Other additions are puzzling. Do we really need three Roman Catholic priests? It is not a bad idea to have Father Copleston as he is a serious philosopher, but do we want Father D’Arcy and the Abbot of Downside as well? And why Lord Hailsham? Is he a special friend of Bertie’s? Or is it the idea that we ought to have some member of the government? And why the Bishop of Southwark? Is it just to balance the Roman Catholics? I did not much take to him, the only time I met him.
One name I insist on our removing is that of Mr. Foges, a rather smarmy crook who runs the Rathbone Press. It was he who persuaded Russell to put his name to the picture book which was ghosted for him. And, though I don’t feel so strongly about it, I would also like to exclude Dieter Pevsner, a rather silly young man whom I have to deal with on my Penguin series and find not nasty but tiresome. As the list is too long, I also think that we can dispense with L.L. Whyte[.]

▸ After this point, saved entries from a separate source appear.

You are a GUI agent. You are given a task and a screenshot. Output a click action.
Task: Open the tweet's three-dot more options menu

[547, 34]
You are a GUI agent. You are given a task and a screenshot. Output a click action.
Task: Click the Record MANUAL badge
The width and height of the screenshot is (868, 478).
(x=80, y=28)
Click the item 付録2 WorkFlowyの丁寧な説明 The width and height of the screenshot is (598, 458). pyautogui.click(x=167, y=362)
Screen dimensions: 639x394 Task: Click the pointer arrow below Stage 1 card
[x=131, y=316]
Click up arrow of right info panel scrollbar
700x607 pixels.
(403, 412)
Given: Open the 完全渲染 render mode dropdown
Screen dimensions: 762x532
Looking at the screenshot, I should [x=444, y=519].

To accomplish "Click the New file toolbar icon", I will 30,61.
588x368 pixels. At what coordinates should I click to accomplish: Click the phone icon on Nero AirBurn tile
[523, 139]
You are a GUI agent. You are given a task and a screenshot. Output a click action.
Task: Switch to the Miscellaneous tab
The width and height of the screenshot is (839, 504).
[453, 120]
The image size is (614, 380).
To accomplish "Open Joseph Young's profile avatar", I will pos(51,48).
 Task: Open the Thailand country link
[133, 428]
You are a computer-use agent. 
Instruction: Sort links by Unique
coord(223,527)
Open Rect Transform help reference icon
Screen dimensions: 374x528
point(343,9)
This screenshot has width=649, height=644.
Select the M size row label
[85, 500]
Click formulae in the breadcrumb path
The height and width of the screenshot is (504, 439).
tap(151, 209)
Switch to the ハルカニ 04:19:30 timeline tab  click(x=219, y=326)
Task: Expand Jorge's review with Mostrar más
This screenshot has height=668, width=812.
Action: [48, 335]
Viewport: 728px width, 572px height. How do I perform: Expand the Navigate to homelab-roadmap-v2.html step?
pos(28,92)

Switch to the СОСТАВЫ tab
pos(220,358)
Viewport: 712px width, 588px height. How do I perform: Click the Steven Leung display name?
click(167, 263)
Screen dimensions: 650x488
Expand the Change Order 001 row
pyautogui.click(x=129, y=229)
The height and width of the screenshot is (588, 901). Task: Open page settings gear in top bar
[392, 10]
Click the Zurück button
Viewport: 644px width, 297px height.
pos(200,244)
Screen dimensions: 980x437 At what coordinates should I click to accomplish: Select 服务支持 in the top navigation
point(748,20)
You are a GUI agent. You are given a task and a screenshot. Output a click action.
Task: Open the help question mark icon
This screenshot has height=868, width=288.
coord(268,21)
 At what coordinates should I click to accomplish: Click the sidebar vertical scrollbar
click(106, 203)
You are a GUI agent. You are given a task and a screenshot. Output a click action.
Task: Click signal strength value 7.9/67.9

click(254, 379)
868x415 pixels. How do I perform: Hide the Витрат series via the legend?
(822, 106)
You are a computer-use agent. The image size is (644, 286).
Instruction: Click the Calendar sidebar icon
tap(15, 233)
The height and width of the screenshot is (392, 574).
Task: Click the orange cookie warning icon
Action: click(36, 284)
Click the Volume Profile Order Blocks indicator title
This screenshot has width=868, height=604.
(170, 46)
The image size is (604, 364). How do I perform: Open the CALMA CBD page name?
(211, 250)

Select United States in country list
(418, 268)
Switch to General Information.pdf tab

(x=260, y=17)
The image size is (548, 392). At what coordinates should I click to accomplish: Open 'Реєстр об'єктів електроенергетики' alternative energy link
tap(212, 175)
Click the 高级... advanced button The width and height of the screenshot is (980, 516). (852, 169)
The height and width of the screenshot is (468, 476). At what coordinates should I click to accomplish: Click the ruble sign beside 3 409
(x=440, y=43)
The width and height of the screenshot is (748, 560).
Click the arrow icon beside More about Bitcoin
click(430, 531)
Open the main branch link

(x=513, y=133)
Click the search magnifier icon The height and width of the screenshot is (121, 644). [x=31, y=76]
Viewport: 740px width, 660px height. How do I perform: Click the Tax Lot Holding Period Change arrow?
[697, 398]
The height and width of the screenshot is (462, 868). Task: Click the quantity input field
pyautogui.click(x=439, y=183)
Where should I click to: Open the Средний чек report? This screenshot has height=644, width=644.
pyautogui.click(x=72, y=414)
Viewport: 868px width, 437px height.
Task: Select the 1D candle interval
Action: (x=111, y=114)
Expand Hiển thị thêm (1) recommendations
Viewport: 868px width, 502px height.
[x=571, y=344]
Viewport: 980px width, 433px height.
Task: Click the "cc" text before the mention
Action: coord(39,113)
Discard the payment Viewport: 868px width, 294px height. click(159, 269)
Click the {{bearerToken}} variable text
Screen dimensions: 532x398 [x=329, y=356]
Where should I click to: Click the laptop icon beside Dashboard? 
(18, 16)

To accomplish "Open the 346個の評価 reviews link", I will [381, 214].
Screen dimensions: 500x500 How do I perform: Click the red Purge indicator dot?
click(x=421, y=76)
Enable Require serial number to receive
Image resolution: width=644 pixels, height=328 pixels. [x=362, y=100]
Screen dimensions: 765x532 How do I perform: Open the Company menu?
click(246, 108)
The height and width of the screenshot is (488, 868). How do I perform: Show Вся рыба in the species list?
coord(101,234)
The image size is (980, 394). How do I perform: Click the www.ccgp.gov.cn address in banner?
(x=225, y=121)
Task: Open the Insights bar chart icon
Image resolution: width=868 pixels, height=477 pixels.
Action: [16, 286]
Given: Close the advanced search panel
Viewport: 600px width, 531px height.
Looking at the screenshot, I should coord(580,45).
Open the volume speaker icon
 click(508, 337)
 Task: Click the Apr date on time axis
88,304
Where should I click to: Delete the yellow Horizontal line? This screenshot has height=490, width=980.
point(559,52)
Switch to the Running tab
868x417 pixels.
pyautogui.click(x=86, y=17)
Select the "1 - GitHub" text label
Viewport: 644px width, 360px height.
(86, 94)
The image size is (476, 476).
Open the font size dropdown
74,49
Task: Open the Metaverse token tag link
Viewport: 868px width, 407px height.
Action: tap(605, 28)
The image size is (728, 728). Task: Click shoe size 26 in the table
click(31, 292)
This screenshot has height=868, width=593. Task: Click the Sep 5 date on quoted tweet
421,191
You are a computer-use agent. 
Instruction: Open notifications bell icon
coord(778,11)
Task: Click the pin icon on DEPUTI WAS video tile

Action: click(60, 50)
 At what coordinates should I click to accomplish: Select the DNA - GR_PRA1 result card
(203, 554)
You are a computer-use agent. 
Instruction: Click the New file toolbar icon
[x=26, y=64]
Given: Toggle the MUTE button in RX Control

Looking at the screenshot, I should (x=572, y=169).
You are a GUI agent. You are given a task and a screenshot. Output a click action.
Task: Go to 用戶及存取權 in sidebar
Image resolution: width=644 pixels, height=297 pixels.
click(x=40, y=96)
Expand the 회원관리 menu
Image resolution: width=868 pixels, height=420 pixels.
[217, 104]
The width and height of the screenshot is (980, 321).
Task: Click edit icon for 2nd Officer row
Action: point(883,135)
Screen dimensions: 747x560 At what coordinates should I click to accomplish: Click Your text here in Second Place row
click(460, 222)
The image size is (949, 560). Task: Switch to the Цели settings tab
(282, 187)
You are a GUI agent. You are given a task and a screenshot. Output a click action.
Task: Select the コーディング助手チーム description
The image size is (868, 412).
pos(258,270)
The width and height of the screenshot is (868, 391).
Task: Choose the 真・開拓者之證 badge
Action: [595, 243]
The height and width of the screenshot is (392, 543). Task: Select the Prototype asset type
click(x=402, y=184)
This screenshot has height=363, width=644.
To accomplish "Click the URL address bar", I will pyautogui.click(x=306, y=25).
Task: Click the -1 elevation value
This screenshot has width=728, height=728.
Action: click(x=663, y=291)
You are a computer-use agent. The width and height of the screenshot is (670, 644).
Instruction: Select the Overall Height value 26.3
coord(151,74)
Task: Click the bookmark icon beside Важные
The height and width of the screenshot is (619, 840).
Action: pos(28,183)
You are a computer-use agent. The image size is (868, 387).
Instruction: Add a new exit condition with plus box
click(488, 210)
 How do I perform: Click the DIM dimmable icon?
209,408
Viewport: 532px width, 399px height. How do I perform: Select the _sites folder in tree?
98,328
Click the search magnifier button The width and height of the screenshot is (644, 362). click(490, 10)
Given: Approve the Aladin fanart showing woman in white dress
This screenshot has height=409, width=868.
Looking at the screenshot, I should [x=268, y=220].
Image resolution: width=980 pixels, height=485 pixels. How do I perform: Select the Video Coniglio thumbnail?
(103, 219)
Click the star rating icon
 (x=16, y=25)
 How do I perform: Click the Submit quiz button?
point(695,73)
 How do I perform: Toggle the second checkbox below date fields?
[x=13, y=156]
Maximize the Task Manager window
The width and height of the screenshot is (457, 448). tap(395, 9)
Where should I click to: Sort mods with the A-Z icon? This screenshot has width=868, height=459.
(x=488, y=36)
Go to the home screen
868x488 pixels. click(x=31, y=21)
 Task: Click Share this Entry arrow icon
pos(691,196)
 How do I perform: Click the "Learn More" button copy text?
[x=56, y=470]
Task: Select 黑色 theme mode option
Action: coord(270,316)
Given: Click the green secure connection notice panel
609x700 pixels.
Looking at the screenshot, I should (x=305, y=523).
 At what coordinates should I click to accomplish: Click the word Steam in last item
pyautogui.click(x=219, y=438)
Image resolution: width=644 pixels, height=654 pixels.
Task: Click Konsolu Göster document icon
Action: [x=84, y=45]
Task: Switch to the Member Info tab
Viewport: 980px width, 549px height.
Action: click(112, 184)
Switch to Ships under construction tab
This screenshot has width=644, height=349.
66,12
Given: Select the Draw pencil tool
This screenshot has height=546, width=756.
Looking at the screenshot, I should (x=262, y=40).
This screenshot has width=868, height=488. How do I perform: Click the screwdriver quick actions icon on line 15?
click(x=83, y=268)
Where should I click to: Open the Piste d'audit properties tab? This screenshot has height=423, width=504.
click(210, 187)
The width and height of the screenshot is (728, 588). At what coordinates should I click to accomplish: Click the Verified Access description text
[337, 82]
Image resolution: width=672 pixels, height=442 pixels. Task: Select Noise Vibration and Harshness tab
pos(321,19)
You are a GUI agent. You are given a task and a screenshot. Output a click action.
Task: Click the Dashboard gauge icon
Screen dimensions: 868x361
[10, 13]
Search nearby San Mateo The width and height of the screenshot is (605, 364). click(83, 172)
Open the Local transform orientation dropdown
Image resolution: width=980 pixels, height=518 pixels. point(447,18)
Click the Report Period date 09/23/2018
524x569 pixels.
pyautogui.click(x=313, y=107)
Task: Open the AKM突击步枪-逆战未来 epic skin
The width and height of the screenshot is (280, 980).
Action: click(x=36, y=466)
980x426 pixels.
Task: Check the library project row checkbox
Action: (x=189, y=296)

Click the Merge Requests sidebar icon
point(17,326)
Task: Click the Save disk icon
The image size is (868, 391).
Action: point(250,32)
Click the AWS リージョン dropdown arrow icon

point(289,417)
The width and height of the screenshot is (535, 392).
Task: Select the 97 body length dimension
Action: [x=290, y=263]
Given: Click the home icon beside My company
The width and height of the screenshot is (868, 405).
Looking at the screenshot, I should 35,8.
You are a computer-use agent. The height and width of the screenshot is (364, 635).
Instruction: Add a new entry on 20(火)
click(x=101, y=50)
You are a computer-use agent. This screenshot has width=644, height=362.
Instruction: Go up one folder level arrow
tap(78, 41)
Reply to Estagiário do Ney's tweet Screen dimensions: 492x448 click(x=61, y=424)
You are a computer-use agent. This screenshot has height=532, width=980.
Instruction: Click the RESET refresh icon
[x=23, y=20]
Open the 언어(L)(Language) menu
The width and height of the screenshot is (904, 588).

The present president of the Royal Academy is Sir Maurice Bowra, the Warden of Wadham. I believe that Hinshelwood is still president of the Royal Society but I am not sure. And I also believe that Dean Matthews is dead. Anyhow let us assume that he is.
The exclusions from the original list are also puzzling. I take it, as you do, that the omission of the Blackett’s is an oversight, but what about Richard Hughes? I thought they were friends. And surely it is wrong to rule out nearly all the philosophers. As it stands we have no representation at all of Cambridge philosophy. I think we must ask Broad unless Bertie has a strong personal antipathy to him. And I think that we ought to ask the Braithwaites as well. I also think it important to include some younger philosophers who admire Bertie’s work. That is why I suggested the Quintons and the Williams’s. I have no objection to Jim Urmson (not a professor by the way) who is a nice fellow, but he is not the most prominent of the Oxford linguistic philosophers. If Edith wants to have a member of that school — to show that there are no hard feelings — why not Strawson who is much the most gifted of them? And what about Ryle? I hear that he and Bertie don’t get on very well, but he is the sort of titular head of the profession, and ought perhaps therefore to be asked. Will you sound Edith out about this?
I am rather pleased that Edith isn’t insisting on having all the cousins, but I agree with you that it might be imprudent to exclude all the children. I suppose it was thought difficult to pick or choose between them. The original idea was to have just the daughter with her clergyman husband. I would rather like to ask Amberley, but I gathered from Edith that he was in an odd mental state — and also that in that case it would be difficult to exclude Dora, though I don’t really see why it should be.
I had a very interesting time in Russia, which I will tell you about when I see you, and now I am off to France where I shall be until Easter. Will it be time enough if we get the invitations out at the end of the month? The immediate problem is to get the venue settled and find out how much it will cost. I think we can rely on Scho[e]nman to do this part of the donkey work, though I wouldn’t trust him with the invitations. We might, however, ask him to get some cards printed. How do you think they should be phrased? “You are invited to a banquet in honour of Earl Russell on the occasion of his ninetieth birthday” or [“]The pleasure of your company is requested at ...” and then at the bottom Tickets ... so much? No doubt the printer will have some stock formulas for occasions of this kind.
In case you need urgently to get in touch with me, my address after next Friday until Easter will be Chateau des Costes, Le Castellet, Var France.
Re-reading your letter, I note that you will be in London on Wednesday and Thursday. We are in rotten health, but I do very much want to see you. Could you for example manage drinks on Wednesday? Ring me up in any case.